What is needed ▸ Copy out the data below as written; omit any images.

-------

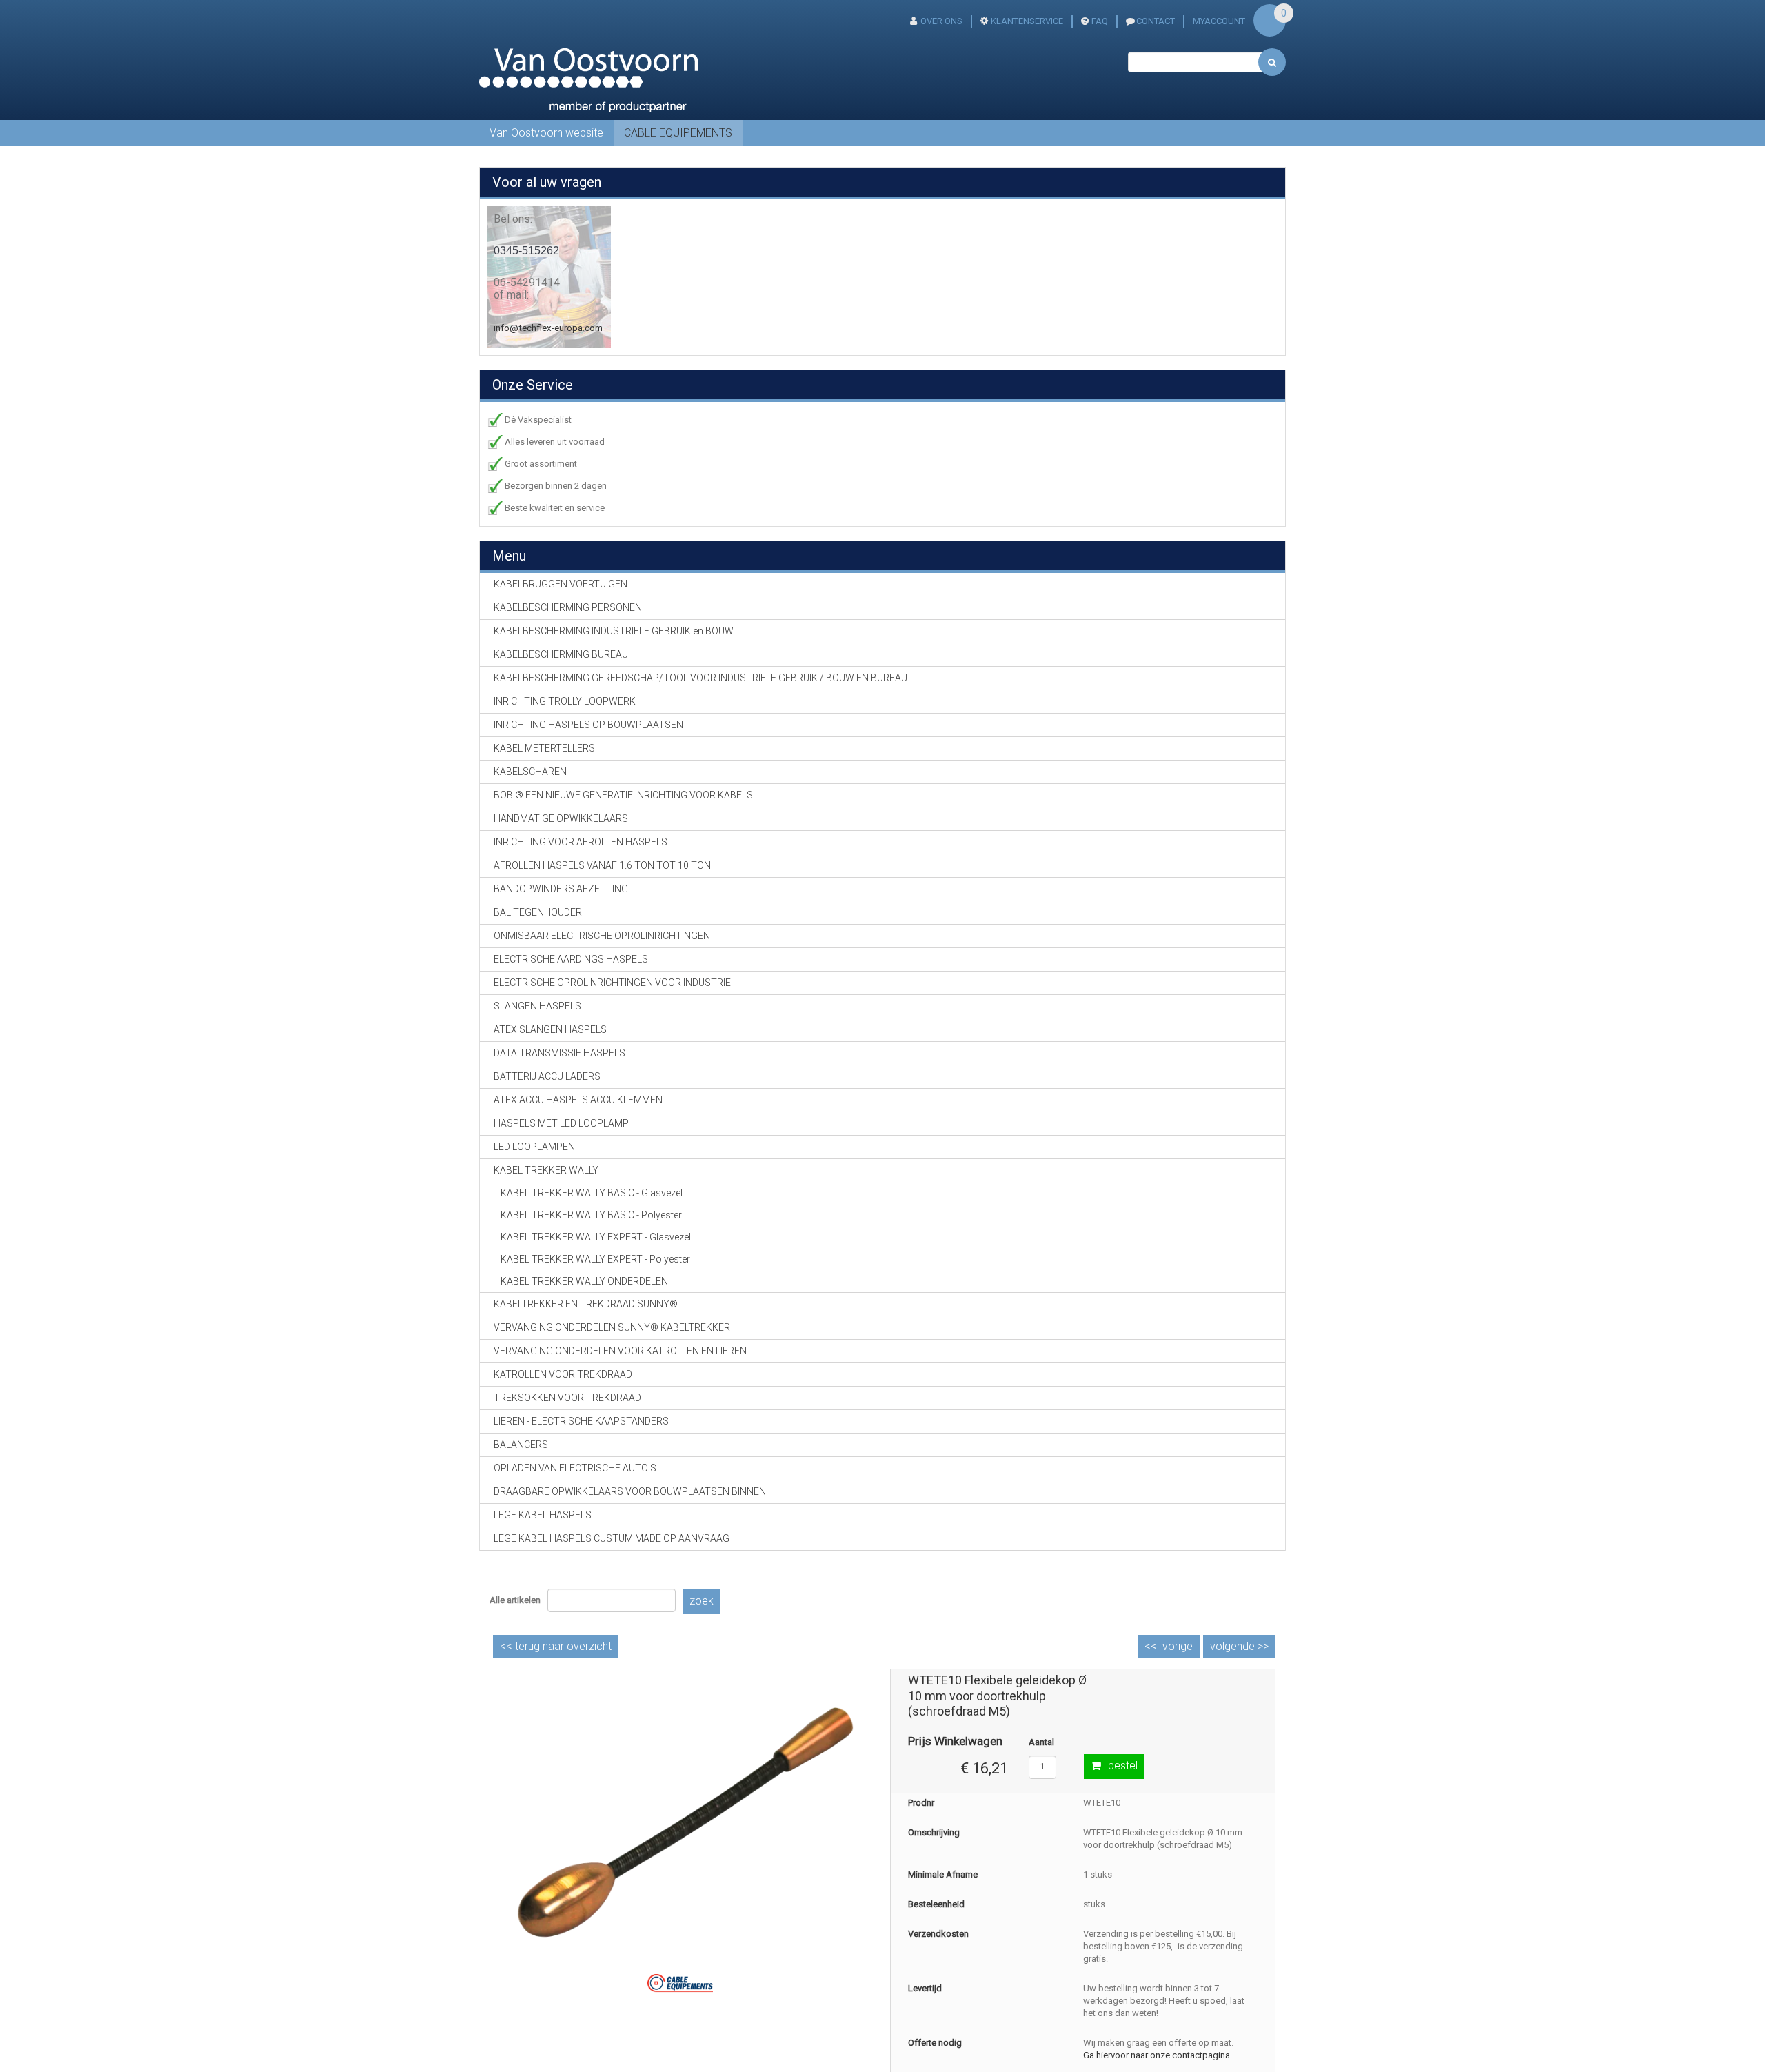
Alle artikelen (515, 1600)
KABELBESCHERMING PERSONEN (568, 607)
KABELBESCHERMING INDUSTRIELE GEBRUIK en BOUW (614, 630)
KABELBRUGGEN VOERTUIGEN (560, 584)
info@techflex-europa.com (548, 328)
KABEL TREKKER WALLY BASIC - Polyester (591, 1214)
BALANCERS (521, 1444)
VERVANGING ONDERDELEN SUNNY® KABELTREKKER (612, 1327)
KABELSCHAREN (530, 771)
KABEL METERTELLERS (544, 748)
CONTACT (1155, 21)
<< (556, 1646)
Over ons (941, 21)
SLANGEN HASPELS (537, 1006)
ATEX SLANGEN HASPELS (550, 1029)
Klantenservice (1027, 21)
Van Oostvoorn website (546, 132)
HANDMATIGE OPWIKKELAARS (561, 818)
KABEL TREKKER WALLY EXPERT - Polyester (595, 1259)
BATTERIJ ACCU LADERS (547, 1076)
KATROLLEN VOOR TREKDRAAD (563, 1374)
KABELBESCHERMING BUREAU (561, 654)
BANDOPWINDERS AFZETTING (561, 888)
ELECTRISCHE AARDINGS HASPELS (571, 959)
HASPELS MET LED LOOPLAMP (561, 1123)
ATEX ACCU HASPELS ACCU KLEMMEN (578, 1099)
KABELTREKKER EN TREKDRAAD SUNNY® (586, 1303)
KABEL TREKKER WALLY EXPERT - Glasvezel (596, 1237)
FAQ (1099, 21)
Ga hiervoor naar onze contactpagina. (1157, 2055)
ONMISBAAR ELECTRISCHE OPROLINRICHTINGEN (602, 935)
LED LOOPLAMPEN (534, 1146)
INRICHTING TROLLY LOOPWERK (565, 701)
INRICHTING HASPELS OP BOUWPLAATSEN (588, 724)
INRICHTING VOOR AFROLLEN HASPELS (580, 841)
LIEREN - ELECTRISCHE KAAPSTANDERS (581, 1421)
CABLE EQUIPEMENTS (678, 132)
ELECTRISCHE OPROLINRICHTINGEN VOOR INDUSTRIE (612, 982)
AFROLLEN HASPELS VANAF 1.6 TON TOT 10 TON (602, 865)
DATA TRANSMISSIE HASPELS (559, 1052)
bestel (1123, 1765)
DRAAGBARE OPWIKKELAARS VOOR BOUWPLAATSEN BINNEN (630, 1491)
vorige (1177, 1646)
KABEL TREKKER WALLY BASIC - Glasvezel (592, 1192)
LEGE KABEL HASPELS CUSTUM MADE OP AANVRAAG (611, 1538)
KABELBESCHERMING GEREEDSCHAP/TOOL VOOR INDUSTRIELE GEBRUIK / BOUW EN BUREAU (700, 677)
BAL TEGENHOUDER (538, 912)
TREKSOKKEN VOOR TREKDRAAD (567, 1397)
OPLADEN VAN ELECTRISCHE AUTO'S (575, 1467)
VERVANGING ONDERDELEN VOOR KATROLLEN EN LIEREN (620, 1350)
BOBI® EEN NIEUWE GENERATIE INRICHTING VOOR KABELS (623, 795)
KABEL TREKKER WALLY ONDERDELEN (584, 1281)
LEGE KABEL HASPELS (543, 1514)
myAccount (1219, 21)
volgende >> (1239, 1646)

-------

Answer for the task ▸
Alle artikelen (515, 1600)
KABELBESCHERMING PERSONEN (568, 607)
KABELBESCHERMING INDUSTRIELE GEBRUIK en BOUW (614, 630)
KABELBRUGGEN VOERTUIGEN (560, 584)
info@techflex-europa.com (548, 328)
KABEL TREKKER WALLY BASIC - Polyester (591, 1214)
BALANCERS (521, 1444)
VERVANGING ONDERDELEN SUNNY® KABELTREKKER (612, 1327)
KABELSCHAREN (530, 771)
KABEL METERTELLERS (544, 748)
CONTACT (1155, 21)
<< (556, 1646)
Over ons (941, 21)
SLANGEN HASPELS (537, 1006)
ATEX SLANGEN HASPELS (550, 1029)
Klantenservice (1027, 21)
Van Oostvoorn website (546, 132)
HANDMATIGE OPWIKKELAARS (561, 818)
KABEL TREKKER WALLY EXPERT - Polyester (595, 1259)
BATTERIJ ACCU LADERS (547, 1076)
KATROLLEN VOOR TREKDRAAD (563, 1374)
KABELBESCHERMING BUREAU (561, 654)
BANDOPWINDERS AFZETTING (561, 888)
ELECTRISCHE AARDINGS HASPELS (571, 959)
HASPELS MET LED LOOPLAMP (561, 1123)
ATEX ACCU HASPELS ACCU KLEMMEN (578, 1099)
KABELTREKKER EN TREKDRAAD SUNNY® (586, 1303)
KABEL TREKKER WALLY EXPERT - Glasvezel (596, 1237)
FAQ (1099, 21)
Ga hiervoor naar onze contactpagina. (1157, 2055)
ONMISBAAR ELECTRISCHE OPROLINRICHTINGEN (602, 935)
LED LOOPLAMPEN (534, 1146)
INRICHTING TROLLY LOOPWERK (565, 701)
INRICHTING HASPELS OP BOUWPLAATSEN (588, 724)
INRICHTING VOOR AFROLLEN HASPELS (580, 841)
LIEREN - ELECTRISCHE KAAPSTANDERS (581, 1421)
CABLE EQUIPEMENTS (678, 132)
ELECTRISCHE OPROLINRICHTINGEN VOOR INDUSTRIE (612, 982)
AFROLLEN HASPELS VANAF 1.6 TON TOT 10 TON (602, 865)
DATA TRANSMISSIE HASPELS (559, 1052)
bestel (1123, 1765)
DRAAGBARE OPWIKKELAARS VOOR BOUWPLAATSEN BINNEN (630, 1491)
vorige (1177, 1646)
KABEL TREKKER WALLY BASIC - Glasvezel (592, 1192)
LEGE KABEL HASPELS CUSTUM MADE OP AANVRAAG (611, 1538)
KABELBESCHERMING GEREEDSCHAP/TOOL VOOR INDUSTRIELE GEBRUIK / BOUW EN BUREAU (700, 677)
BAL TEGENHOUDER (538, 912)
TREKSOKKEN VOOR TREKDRAAD (567, 1397)
OPLADEN VAN ELECTRISCHE AUTO'S (575, 1467)
VERVANGING ONDERDELEN VOOR KATROLLEN EN LIEREN (620, 1350)
BOBI® EEN NIEUWE GENERATIE INRICHTING VOOR KABELS (623, 795)
KABEL TREKKER WALLY ONDERDELEN (584, 1281)
LEGE KABEL HASPELS (543, 1514)
myAccount (1219, 21)
volgende >> (1239, 1646)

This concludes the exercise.